Well, every record is made up of so many different components, and so many different parts of the process you can judge separately. I think my favorite songwriting is on Achilles Heel, even though there are definitely songs [on that record] I despise. But I think Control, comes in a close second to It's Hard to Find a Friend in terms of "album making." Those two records, each in their own way, achieved what I was going for. As it turns out I just think that I prefer the sensibility of It's Hard to Find a Friend a little bit more. But I'm really proud of Control. At the time, I pretty much nailed what I was trying to achieve with making that record.

Pedro the Lion had rock songs before Control, but it was really a shift in the dynamic sensibility of the band. You were really cranking it up.


Do you remember that shift occurring? Was part of the violent sound of Control a thematic decision, or an element of you being sick of being pegged as a quiet singer/songwriter-type?

It's way more the former than the latter. There was a certain feeling that I got playing a couple of the rock songs on Winners Never Quit, and how the set we had played up until then was just sort of down tempo, and I thought it would really be fun to have a lot more rock songs to play. I think that was part of it. I really loved the record Pinkerton, by Weezer, a lot, and the bombast of that record I thought I could really dig into that, in my own way of a similar level of bombast. After Control, you and T.W. Walsh really solidified Pedro the Lion as a duo. But you made Control with Casey Foubert (Crystal Skulls, Sufjan Stevens), correct?

Casey Foubert helped me make the record; it was just he and I. But I should say that Trey Many, who's my booking agent now, and he had a band called Velour 100. He played with me two years leading up to the recording of Control. So we fleshed out those songs with him as the drummer...I certainly got perspective on that record over time with Trey.

Pedro the Lion was essentially the same thing as "The David Bazan Band." Why not tour as Pedro the Lion?

If I can help it, I won't ever use that name again.
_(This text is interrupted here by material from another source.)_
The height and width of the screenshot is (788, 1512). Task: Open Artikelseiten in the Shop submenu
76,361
There are a lot of reasons why. I'm pretty invested in using my name as the brand name for what I do. After finishing Pedro the Lion, we saw firsthand how important brand recognition is in terms of getting all of the people who are actually interested in the music to buy the record and come to the shows.

Even at this late date, it's kind of hard to believe [but] there are people at the shows obviously every night that just didn't know that there was a life after Pedro in terms of my songwriting. They never connected the dots. That's one of the things I hope to correct with this tour, to be like, "Hey everybody, if you liked Pedro, you should check out [my solo records], because you probably would dig it as much.
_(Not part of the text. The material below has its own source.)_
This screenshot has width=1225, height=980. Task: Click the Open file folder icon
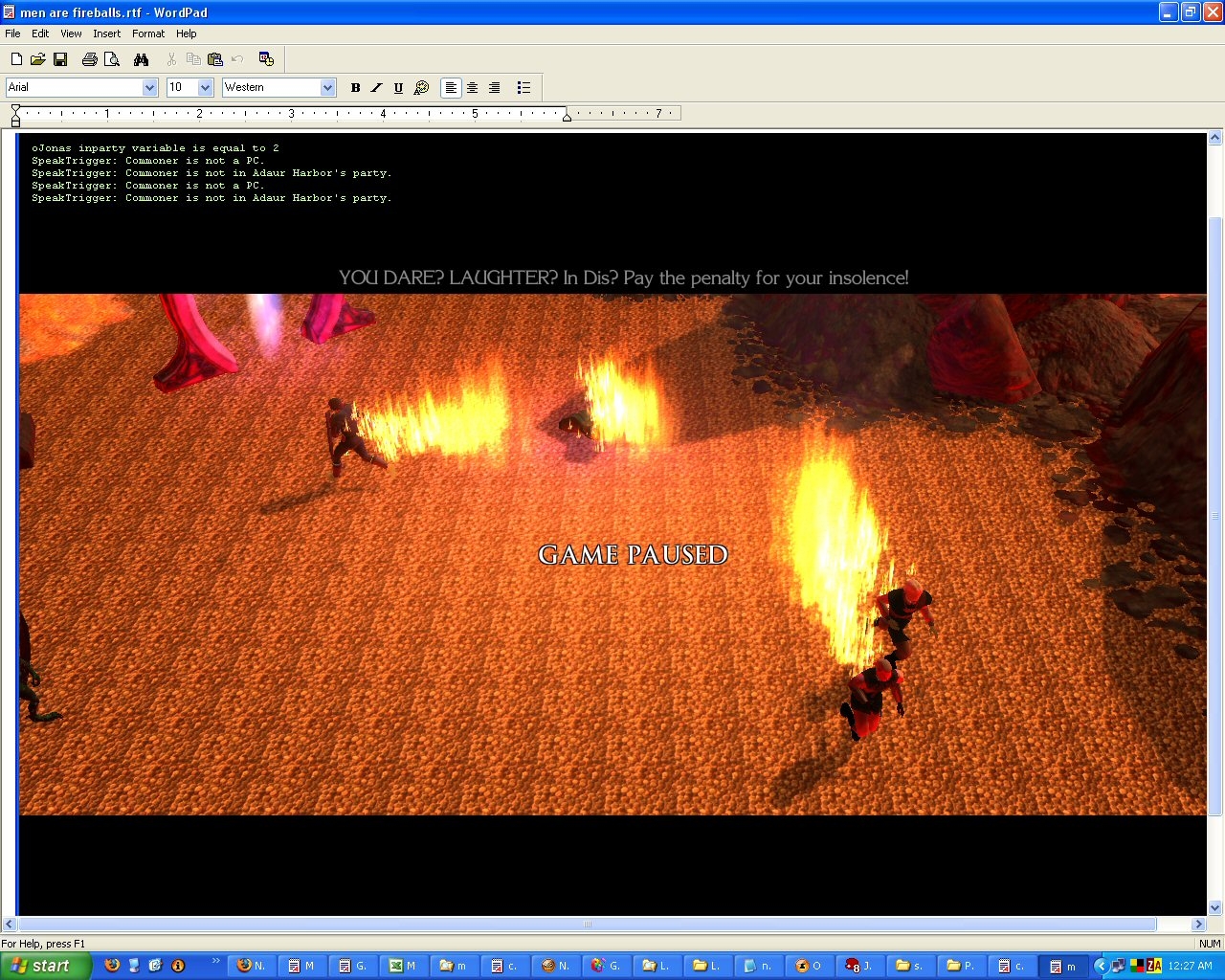tap(38, 59)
That's one reason. I don't like the name. I think it's a dumb band name. That's another reason. I've just moved on. They only reason I would call it Pedro the Lion is to try and make more money. And that doesn't seem like a great reason, especially considering the reasons why I wouldn't do it.

I was surprised when I saw that you'd be doing a Control tour.

It's not totally like me, I don't think.

I wasn't bummed out. I don't like the idea of nostalgia tours, but then a record I really loved turned 10...

It was a tough decision when it came up. It just kind of smacked off all that cashing in, nostalgia stuff. But we were looking for a way to promote the re-releases as effectively as possible. Honestly, without the re-releases, I would never commemorate the 10th anniversary by playing it from end-to-end. It just seemed like the most effective way...we could have said, "The David Bazan Band plays Pedro the Lion songs, and other songs," but we always do that anyway.

But it's working out okay, I take it?

We're halfway through the trip, and I realize I really do like the back half of the record better. I think that the texture at the back half is just more interesting, to me personally. But that said, I love "Options," I love "Progress," and the three rock songs in the middle of side A, they're fun. We can dig in and get really hard, and that feels good.

The David Bazan Band is scheduled to perform Wednesday, December 5, at the Rhythm Room.